Table des matières
ToggleLe 29 juillet 2026, Solana a activé sur son réseau principal SIMD-0286, une mise à jour qui augmente le maximum de travail pouvant tenir dans chaque bloc de 60 à 100 millions d’unités. En pratique, chaque bloc a désormais 66 % de capacité en plus pour traiter les transactions, sans modifier les 400 millisecondes nécessaires à sa production. Ci-dessous, nous expliquons ce que sont ces unités de calcul, pourquoi la limite a été relevée maintenant et ce que cela implique pour le réseau.

Les unités de calcul (compute units, CU) sont la façon dont Solana mesure le coût computationnel du traitement des transactions. Pensez-y comme des sièges dans un avion : chaque instruction au sein du réseau — un transfert, une opération DeFi ou une écriture dans un oracle — consomme un certain nombre de CU ou « sièges ». Chaque bloc dispose d’un budget de capacité maximum.
Avant cette mise à jour, l’avion avait 60 millions de sièges et, lorsque ce budget était épuisé pendant les pics d’activité, le reste des transactions devait attendre le suivant. Désormais, l’avion a 100 millions de sièges, permettant à davantage de transactions de tenir dans chaque bloc sans rester en liste d’attente.
Il est important de préciser que mesurer la limite en unités de calcul n’est pas la même chose que le « nombre de transactions par seconde » (TPS) , car le TPS final dépend de la complexité individuelle de chaque opération et d’autres facteurs du réseau.
Pendant les périodes de calme, 60 millions de CU offraient une marge confortable, mais lors des pics de demande, ce plafond agissait comme un goulet d’étranglement. Bien que le réseau ait implémenté SIMD-0256 pour relever la limite de 50 à 60 millions de CU, la pression des développeurs a continué d’augmenter, rendant ce nouveau saut de capacité nécessaire.
Cette hausse répond à la demande croissante d’applications telles que les DEX, le restaking et le MEV. Selon la Fondation Solana, 11,2 % des blocs frôlaient la saturation en dépassant les 56M de CU lors des pics de trafic, provoquant des échecs de transactions et des frais plus élevés.
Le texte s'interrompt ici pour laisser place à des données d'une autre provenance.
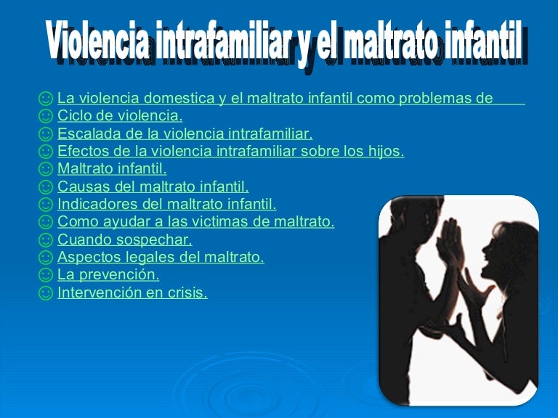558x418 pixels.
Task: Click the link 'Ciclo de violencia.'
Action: coord(120,116)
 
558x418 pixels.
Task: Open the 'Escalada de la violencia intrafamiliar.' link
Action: coord(185,134)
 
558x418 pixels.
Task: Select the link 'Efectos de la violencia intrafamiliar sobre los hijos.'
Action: coord(230,152)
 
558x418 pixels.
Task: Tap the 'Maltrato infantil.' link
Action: coord(112,169)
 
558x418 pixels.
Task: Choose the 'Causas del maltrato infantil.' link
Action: coord(153,187)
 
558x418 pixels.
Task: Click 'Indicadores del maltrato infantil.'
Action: coord(166,205)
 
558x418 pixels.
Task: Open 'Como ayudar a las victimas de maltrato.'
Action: coord(195,222)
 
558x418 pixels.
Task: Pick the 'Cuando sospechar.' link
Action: coord(124,240)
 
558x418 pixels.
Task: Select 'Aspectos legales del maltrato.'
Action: coord(161,258)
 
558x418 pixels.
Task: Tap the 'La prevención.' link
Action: coord(108,275)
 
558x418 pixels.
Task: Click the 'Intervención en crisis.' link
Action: coord(132,293)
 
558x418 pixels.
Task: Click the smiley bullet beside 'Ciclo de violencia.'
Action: coord(46,116)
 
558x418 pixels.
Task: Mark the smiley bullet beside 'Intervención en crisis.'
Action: coord(46,293)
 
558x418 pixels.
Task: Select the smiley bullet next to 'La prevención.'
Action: coord(46,276)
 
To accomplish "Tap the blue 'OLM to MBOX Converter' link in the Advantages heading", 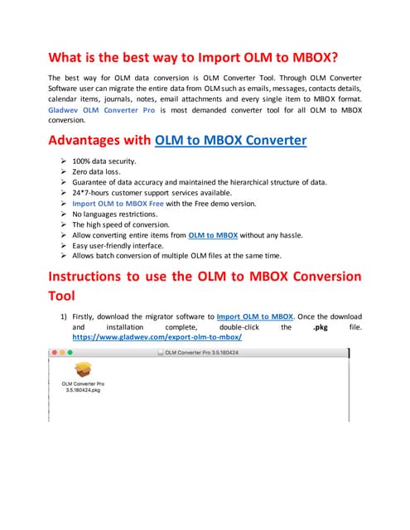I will (x=231, y=140).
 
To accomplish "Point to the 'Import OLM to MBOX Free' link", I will (x=118, y=203).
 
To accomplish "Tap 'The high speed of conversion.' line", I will (x=121, y=224).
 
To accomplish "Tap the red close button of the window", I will (x=55, y=352).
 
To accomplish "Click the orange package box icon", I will (x=83, y=369).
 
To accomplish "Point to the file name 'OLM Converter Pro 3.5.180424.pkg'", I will (x=83, y=388).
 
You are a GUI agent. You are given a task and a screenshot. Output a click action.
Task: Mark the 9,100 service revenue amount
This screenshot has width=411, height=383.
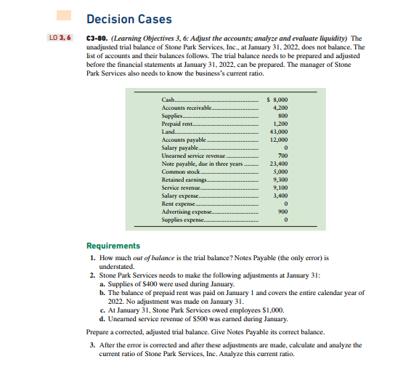pos(282,188)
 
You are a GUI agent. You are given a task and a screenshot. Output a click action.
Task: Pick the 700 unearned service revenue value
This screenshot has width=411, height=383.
pos(284,156)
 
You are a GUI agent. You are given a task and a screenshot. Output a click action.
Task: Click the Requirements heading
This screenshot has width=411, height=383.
pos(114,246)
Le moment clé est venu après la validation de la proposition de Lucas Bruder (Jito Labs) sur devnet et la satisfaction d’une condition indispensable : que plus de 70 % du stake fonctionne avec XDP. Cette technologie accélère la propagation des données entre les validateurs, permettant d’étendre la capacité à 100M sans créer de goulets d’étranglement sur le réseau.
|
Ce qui CHANGE |
Ce qui NE CHANGE PAS |
| Capacité totale : Plus de transactions par bloc (+66 %). | Temps de génération : Reste à 400 ms par slot. |
| Marge face aux pics : Moins d’échecs dus à la congestion en période de fort trafic. | Limite par compte : Reste à 12M CU maximum par compte accessible en écriture. |
| Fonctionnement des apps : Les protocoles DeFi et les oracles regroupent les opérations plus facilement. | Compatibilité : Aucune modification de code requise pour les dApps existantes. |
Maintenir la limite individuelle par compte à 12M CU tout en augmentant le total à 100M vise un objectif clair : forcer la capacité supplémentaire à se répartir entre de nombreuses applications différentes et empêcher qu’une seule dApp ou un seul bot n’absorbe tout l’espace du bloc.
Derrière ce saut, il n’y a pas un seul précepte, mais un processus de gouvernance technique et de consensus communautaire. Proposée en mai 2025 par Lucas Bruder, l’amélioration SIMD-0286 a été testée avec prudence sur testnet et devnet avant d’arriver sur le réseau principal.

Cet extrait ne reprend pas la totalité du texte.